After the far more serious 9/11 attack, we decided to attack a country full of
people who.... looked a little bit like the people who perpetrated the attack
on us.[1] To the best of my knowledge, there was no evidence that Iraq had
anything to do with the 9/11 attack, and most of the justifications at the
time seemed to focus on "weapons of mass destruction" \- something that I
don't think is traditionally a legitimate casus belli. Even before it was
shown that said weapons were largely fantasy, I don't think there was a
coherent non-race based reason to attack Iraq. In spite of this, the move had
extremely broad public support at the time.
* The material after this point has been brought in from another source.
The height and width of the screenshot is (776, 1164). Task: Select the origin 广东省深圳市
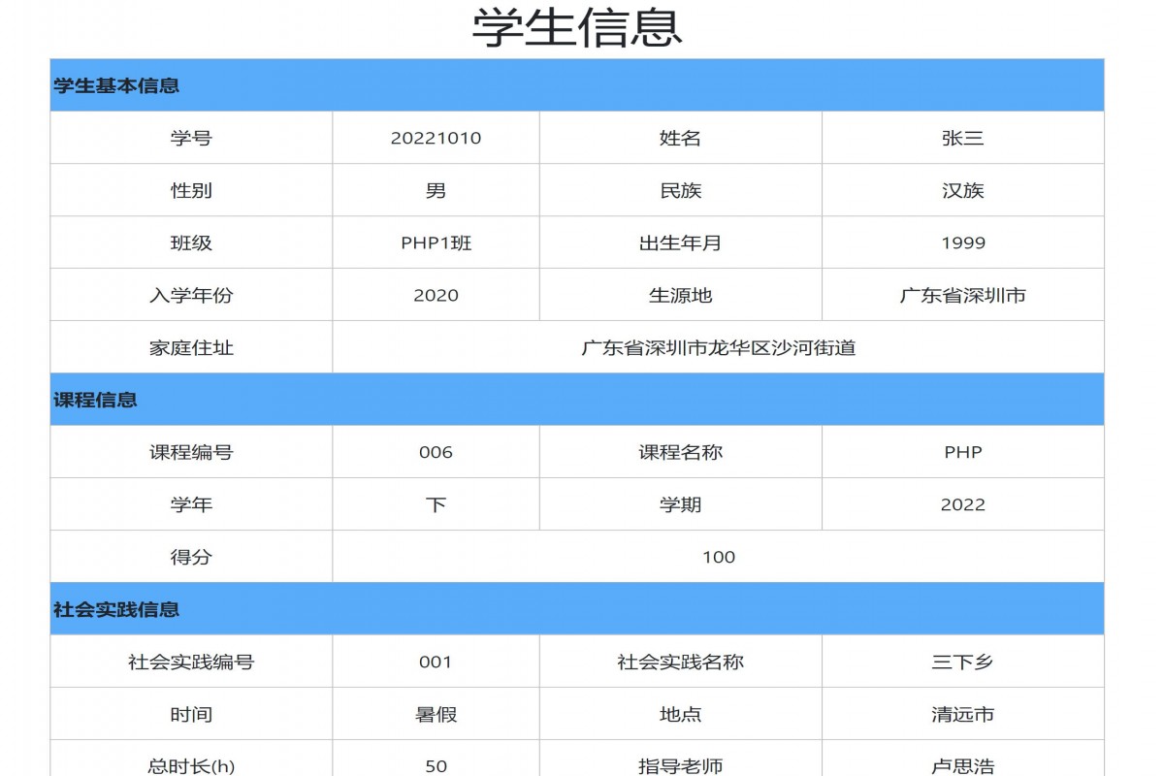pos(962,295)
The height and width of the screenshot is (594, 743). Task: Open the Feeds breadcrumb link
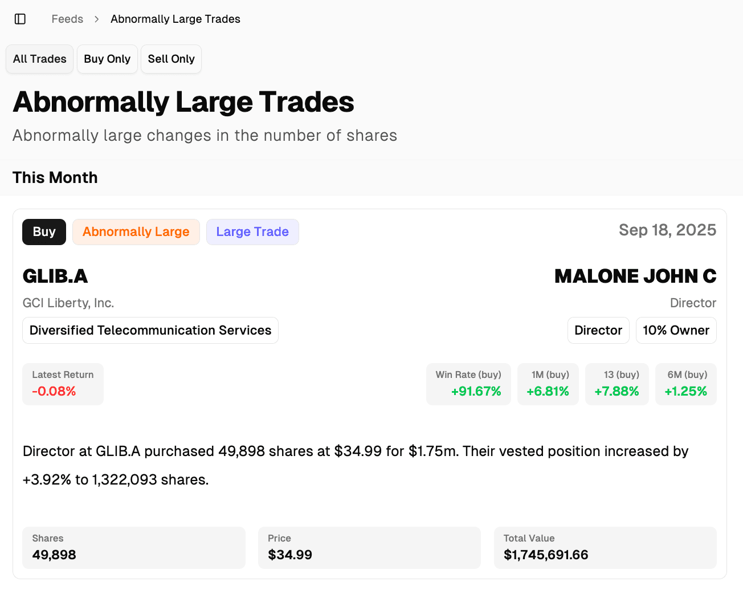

A lot of people conflate hate and fear, probably out of some attempt to make
those who hate look "less manly" or something equally ridiculous, but I think
you have a better handle on what is actually going on if you call a spade a
spade. Maybe it's just me not being able to understand normal people, but I
don't think we're actually afraid of something that kills fewer Americans than
sharks most years.

I think that a lot of the American political landscape makes a lot more sense
if you understand that for many people, _how_ someone dies is way more
important than how long they live.

Both sides of the isle do this. Cars kill more people than guns, and _way_
more people if you remove the obvious suicides from the statistics[2], but
while the left goes on about guns forever, they never talk of, say, increasing
the requirements for operating a far more dangerous motor vehicle.

All that said, I don't have anything like a solution. I'm just saying that I
don't believe that it has anything to do with fear. Fear is what I feel when I
bicycle on the same road as cars. This is different. There's very little
danger actually involved, from the American side.

[1][https://en.wikipedia.org/wiki/Iraq_War](https://en.wikipedia.org/wiki/Iraq_War)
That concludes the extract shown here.